RHINO was a squat in Geneva, Switzerland. It occupied two buildings on the Boulevard des Philosophes in downtown Geneva, a few blocks away from the main campus of the University of Geneva. RHINO housed seventy people until its eviction in July 2007. It had been occupied by the squatters since 1988.

==Activities==
The RHINO project (which stands for "Retour des Habitants dans les Immeubles Non-Occupés", or 'Return of inhabitants to non-occupied buildings') also operated an independent cinema in its basement, the Cave 12, as well as a bar, restaurant and concert space on the ground floor called Bistro'K.

The two buildings' facades were often decorated with protest art, usually promulgating leftist political messages or generally the right to occupy the buildings. The buildings were instantly recognizable by the large papier-maché red horn installed on the wall.

In 2001, the Mayor of Geneva visited the squat with Bertrand Delanoë (Mayor of Paris) to show him Geneva's alternative culture.

==Association==
The squatters set up an association to represent themselves.
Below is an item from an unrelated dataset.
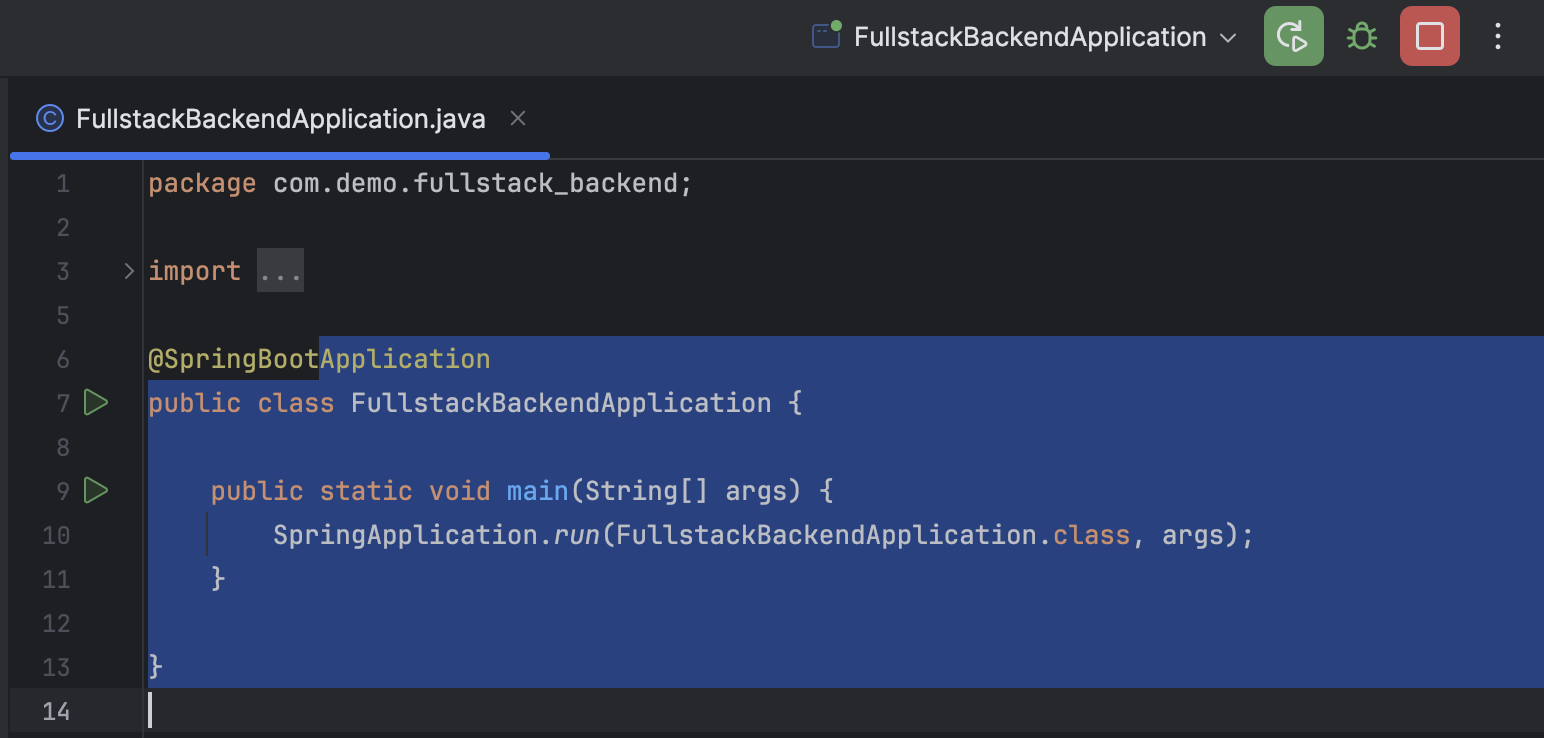Image resolution: width=1544 pixels, height=738 pixels.
Task: Click the run gutter icon beside main method
Action: [95, 491]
Each individual paid 100 CHF every month to the communal fund, which among other things paid for lawyers.

==Eviction==
The RHINO organisation often faced legal troubles, and in 2007 it was dissolved by the Swiss Federal Tribunal because of its "illegal aims."

Geneva police then evicted the inhabitants on July 23, 2007. There were 19 arrests and water cannon was used to quell the riots.

The RHINO eviction was a large chunk of the city's plan to evict all the squats. Chief prosecutor Daniel Zappelli, who at that time was dealing with at least 27 criminal procedures concerning squatting in Geneva, commented "There comes a time when state authority should be affirmed and restored."

==European Court of Human Rights==
RHINO appealed the decision to dissolve its organisation and in 2011 won its case at the European Court of Human Rights. The judgement asserted that the eviction violated the article 11 (Freedom of association) rights of the squatters and ordered compensation of 65,651 Euros in respect of pecuniary damage and 21,949 Euros for costs and expenses.